• Records for processing:
---

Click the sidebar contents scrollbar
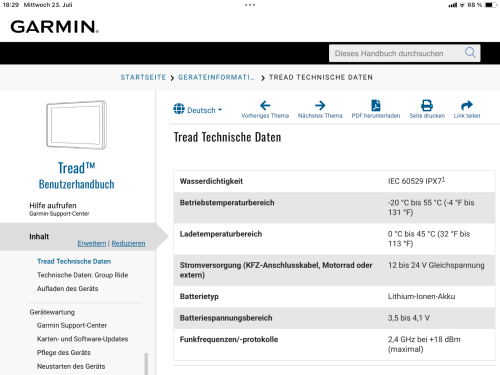The height and width of the screenshot is (375, 500). [x=146, y=363]
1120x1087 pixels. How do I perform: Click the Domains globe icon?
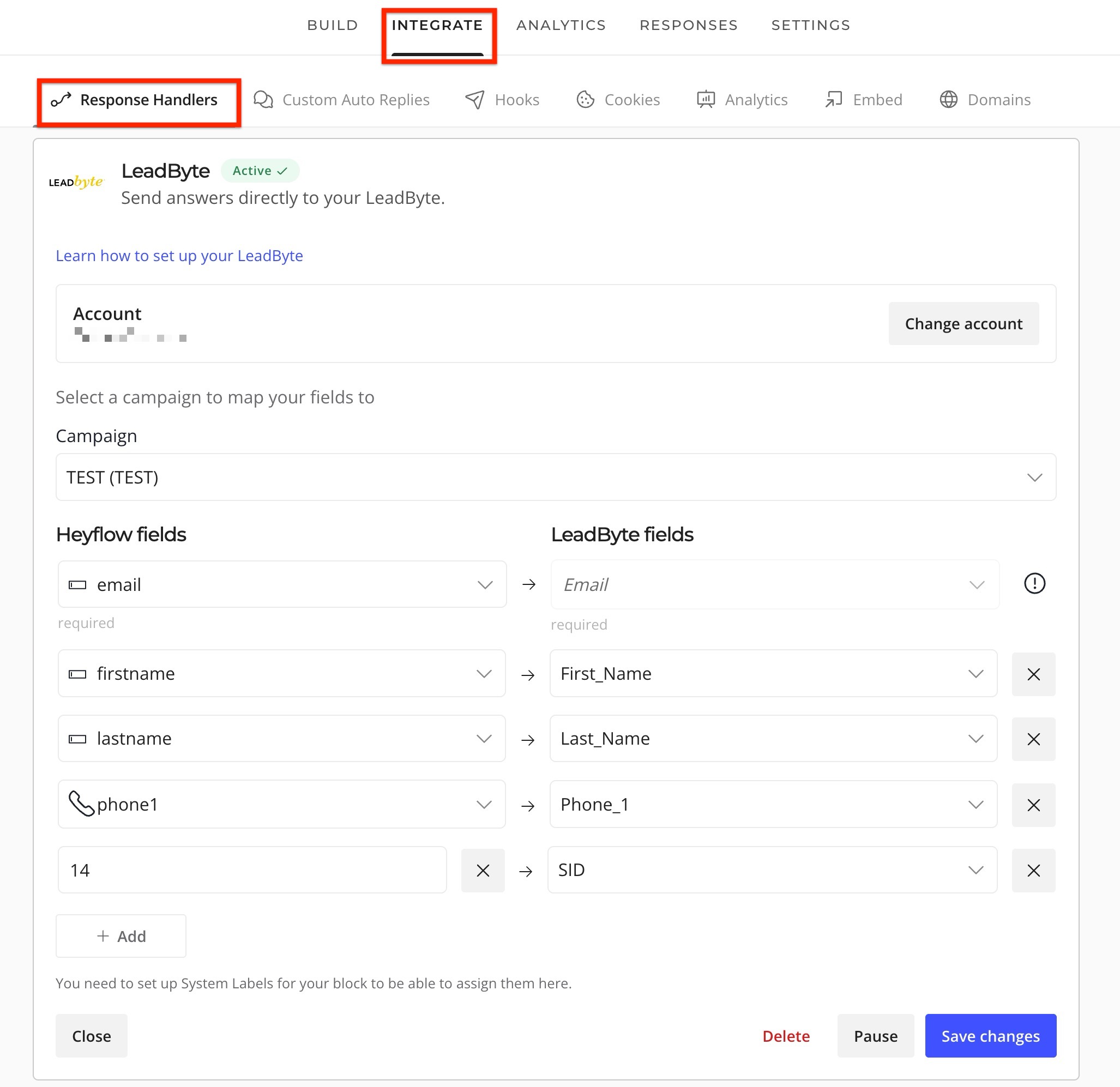[x=949, y=99]
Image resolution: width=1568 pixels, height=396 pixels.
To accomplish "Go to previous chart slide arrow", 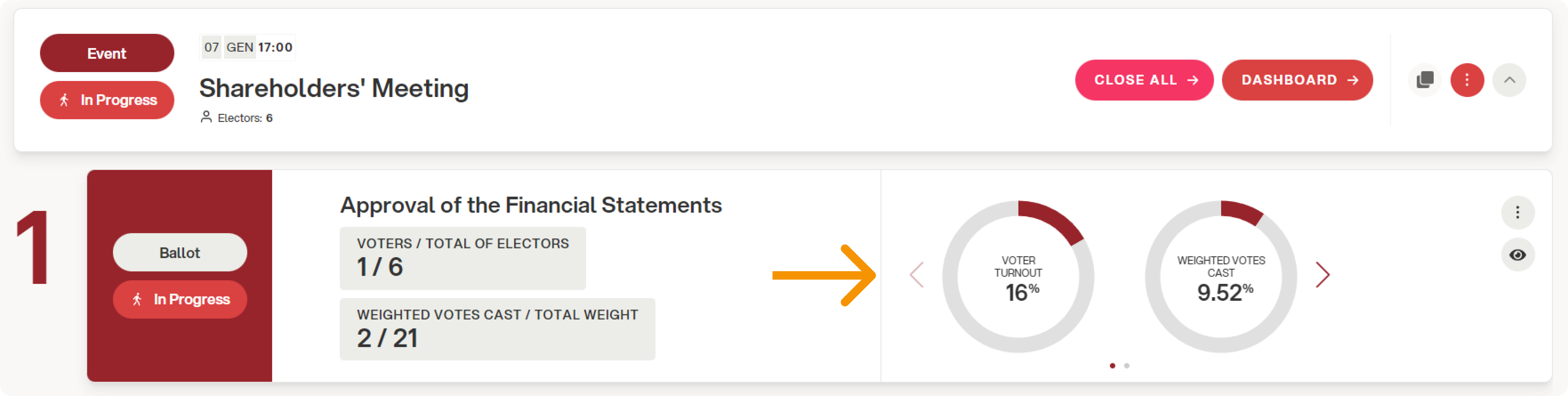I will click(x=917, y=275).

---

• Short problem:
Write out the data from the start through the line containing "[x=949, y=99]", keeping every line exactly the same and including both ends, and leave the pictures out of your answer.

• Solution to this problem:
Click the sidebar contents scrollbar
The height and width of the screenshot is (375, 500). [x=146, y=363]
1120x1087 pixels. How do I perform: Click the Domains globe icon?
[x=949, y=99]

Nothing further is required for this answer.